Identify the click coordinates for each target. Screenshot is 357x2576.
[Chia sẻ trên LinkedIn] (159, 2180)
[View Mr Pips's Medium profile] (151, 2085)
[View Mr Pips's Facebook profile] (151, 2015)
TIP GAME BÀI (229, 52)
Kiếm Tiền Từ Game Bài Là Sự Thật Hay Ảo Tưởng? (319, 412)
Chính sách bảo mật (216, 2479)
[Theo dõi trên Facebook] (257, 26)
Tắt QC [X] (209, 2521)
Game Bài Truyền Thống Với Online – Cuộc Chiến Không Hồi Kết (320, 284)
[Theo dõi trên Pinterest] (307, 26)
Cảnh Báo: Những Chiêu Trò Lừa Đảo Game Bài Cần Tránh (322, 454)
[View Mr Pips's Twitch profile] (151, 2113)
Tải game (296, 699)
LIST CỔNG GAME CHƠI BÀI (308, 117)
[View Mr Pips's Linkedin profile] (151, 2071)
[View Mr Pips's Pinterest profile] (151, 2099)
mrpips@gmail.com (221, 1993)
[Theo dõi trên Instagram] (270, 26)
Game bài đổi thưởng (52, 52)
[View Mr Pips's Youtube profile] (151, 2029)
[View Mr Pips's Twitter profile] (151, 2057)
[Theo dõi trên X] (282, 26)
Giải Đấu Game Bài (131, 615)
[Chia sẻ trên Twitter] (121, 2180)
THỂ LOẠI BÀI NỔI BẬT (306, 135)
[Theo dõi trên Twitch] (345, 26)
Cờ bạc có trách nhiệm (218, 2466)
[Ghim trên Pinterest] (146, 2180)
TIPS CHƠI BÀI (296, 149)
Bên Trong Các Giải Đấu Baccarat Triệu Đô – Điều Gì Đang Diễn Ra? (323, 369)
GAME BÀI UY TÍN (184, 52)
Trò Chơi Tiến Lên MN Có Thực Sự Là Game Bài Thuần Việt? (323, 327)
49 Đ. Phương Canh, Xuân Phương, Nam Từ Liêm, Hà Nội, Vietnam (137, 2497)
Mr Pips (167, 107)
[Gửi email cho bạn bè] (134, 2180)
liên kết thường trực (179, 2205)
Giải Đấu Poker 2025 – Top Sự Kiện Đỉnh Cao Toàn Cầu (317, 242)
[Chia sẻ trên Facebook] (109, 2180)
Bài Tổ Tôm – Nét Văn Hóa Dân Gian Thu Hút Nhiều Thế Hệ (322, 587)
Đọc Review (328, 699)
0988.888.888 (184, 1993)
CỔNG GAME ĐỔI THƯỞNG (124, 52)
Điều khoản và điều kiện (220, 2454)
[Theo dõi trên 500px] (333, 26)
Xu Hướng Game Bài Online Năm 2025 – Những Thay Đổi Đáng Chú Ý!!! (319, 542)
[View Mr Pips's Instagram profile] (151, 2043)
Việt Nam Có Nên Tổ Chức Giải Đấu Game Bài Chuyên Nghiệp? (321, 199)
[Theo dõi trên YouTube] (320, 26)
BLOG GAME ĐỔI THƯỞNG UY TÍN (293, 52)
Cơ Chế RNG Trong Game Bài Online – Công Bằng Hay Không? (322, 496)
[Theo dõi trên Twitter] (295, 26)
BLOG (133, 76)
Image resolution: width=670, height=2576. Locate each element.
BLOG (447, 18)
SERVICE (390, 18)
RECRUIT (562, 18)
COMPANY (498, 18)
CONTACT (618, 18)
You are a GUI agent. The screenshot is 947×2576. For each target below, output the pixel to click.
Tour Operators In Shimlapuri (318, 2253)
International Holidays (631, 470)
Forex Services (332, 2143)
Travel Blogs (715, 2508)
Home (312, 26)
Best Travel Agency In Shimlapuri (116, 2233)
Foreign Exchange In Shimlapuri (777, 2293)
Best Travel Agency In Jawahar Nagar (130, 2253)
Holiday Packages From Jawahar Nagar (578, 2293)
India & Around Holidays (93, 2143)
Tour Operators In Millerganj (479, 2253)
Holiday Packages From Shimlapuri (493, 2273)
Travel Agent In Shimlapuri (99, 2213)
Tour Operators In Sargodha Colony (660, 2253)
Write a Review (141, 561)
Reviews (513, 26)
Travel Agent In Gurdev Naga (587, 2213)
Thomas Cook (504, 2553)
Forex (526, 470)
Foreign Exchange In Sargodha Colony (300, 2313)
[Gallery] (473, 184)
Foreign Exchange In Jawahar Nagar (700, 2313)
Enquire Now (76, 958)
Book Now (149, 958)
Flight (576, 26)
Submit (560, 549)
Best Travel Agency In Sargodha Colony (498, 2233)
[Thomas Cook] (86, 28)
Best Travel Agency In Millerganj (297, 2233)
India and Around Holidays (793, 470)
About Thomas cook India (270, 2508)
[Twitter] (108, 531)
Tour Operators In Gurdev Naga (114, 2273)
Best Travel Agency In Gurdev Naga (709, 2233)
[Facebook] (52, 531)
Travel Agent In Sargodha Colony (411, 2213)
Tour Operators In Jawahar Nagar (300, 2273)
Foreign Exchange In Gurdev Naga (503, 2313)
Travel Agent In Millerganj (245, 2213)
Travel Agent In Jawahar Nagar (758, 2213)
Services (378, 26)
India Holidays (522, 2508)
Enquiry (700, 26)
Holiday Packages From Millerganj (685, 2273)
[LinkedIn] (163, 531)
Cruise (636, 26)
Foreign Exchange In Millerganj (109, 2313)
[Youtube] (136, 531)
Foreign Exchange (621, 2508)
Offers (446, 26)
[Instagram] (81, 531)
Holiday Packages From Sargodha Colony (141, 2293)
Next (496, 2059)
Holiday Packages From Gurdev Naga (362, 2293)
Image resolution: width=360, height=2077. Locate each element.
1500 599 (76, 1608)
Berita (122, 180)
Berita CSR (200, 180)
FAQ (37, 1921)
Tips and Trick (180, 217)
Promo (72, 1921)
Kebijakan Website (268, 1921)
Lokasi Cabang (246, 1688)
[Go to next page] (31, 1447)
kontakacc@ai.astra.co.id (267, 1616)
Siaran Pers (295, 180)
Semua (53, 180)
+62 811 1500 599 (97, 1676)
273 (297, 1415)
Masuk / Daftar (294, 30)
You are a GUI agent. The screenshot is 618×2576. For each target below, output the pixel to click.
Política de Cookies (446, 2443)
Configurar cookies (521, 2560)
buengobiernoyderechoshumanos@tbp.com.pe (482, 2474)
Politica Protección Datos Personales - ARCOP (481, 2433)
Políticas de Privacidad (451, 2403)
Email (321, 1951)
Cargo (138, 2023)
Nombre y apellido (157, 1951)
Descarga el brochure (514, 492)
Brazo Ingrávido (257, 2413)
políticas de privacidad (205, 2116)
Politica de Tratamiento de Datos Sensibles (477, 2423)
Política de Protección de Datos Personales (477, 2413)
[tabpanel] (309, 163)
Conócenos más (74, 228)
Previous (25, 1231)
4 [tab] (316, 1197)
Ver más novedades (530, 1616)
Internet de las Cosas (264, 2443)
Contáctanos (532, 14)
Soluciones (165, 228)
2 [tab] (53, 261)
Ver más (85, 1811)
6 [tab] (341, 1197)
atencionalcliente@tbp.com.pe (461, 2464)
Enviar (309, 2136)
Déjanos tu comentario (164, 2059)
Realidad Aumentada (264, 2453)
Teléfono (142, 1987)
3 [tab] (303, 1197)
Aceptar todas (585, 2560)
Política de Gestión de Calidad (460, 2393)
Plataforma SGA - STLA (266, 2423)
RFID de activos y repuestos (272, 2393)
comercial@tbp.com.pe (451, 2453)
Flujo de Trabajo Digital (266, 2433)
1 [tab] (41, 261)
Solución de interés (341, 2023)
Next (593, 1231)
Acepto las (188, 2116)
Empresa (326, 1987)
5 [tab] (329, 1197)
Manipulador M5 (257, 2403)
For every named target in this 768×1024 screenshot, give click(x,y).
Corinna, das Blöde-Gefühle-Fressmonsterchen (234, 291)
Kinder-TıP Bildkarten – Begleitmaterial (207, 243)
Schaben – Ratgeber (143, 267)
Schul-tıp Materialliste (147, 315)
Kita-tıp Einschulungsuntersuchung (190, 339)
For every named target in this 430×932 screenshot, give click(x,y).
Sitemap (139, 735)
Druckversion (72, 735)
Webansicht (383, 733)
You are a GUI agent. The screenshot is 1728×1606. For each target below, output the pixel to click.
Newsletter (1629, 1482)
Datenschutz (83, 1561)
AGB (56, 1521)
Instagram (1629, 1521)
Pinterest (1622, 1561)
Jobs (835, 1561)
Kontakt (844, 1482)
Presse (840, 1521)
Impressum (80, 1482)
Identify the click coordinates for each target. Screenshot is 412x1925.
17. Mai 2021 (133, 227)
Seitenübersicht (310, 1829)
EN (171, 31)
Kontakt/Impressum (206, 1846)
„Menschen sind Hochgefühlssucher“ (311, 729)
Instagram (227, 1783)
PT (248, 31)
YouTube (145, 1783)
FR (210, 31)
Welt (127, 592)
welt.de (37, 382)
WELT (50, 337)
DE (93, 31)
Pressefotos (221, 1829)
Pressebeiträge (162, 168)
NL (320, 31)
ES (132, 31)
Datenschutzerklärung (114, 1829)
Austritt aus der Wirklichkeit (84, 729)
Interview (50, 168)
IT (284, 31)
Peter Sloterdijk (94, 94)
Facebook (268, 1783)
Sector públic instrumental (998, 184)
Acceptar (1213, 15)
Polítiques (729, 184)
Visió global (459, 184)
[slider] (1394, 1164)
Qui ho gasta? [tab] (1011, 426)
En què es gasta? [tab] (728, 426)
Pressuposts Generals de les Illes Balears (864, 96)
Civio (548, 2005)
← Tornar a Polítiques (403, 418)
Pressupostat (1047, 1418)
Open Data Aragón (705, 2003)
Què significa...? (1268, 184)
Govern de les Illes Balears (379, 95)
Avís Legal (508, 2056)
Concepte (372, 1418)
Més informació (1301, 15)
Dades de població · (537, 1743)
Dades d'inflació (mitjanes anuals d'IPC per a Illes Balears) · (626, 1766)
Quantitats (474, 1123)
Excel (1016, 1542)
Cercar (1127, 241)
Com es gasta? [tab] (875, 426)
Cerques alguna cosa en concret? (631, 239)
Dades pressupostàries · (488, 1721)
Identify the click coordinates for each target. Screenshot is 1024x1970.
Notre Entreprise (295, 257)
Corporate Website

ACTIVITY -
Look through the material above and print exactly the lines from the one containing "5 [tab] (329, 1197)" to the one containing "Civio (548, 2005)", both included, and nothing more.

YOUR RESPONSE -
5 [tab] (329, 1197)
Manipulador M5 (257, 2403)
For every named target in this 768×1024 screenshot, give click(x,y).
Corinna, das Blöde-Gefühle-Fressmonsterchen (234, 291)
Kinder-TıP Bildkarten – Begleitmaterial (207, 243)
Schaben – Ratgeber (143, 267)
Schul-tıp Materialliste (147, 315)
Kita-tıp Einschulungsuntersuchung (190, 339)
For every named target in this 430×932 screenshot, give click(x,y).
Sitemap (139, 735)
Druckversion (72, 735)
Webansicht (383, 733)
You are a GUI agent. The screenshot is 1728×1606. For each target below, output the pixel to click.
Newsletter (1629, 1482)
Datenschutz (83, 1561)
AGB (56, 1521)
Instagram (1629, 1521)
Pinterest (1622, 1561)
Jobs (835, 1561)
Kontakt (844, 1482)
Presse (840, 1521)
Impressum (80, 1482)
Identify the click coordinates for each target. Screenshot is 412x1925.
17. Mai 2021 (133, 227)
Seitenübersicht (310, 1829)
EN (171, 31)
Kontakt/Impressum (206, 1846)
„Menschen sind Hochgefühlssucher“ (311, 729)
Instagram (227, 1783)
PT (248, 31)
YouTube (145, 1783)
FR (210, 31)
Welt (127, 592)
welt.de (37, 382)
WELT (50, 337)
DE (93, 31)
Pressefotos (221, 1829)
Pressebeiträge (162, 168)
NL (320, 31)
ES (132, 31)
Datenschutzerklärung (114, 1829)
Austritt aus der Wirklichkeit (84, 729)
Interview (50, 168)
IT (284, 31)
Peter Sloterdijk (94, 94)
Facebook (268, 1783)
Sector públic instrumental (998, 184)
Acceptar (1213, 15)
Polítiques (729, 184)
Visió global (459, 184)
[slider] (1394, 1164)
Qui ho gasta? [tab] (1011, 426)
En què es gasta? [tab] (728, 426)
Pressuposts Generals de les Illes Balears (864, 96)
Civio (548, 2005)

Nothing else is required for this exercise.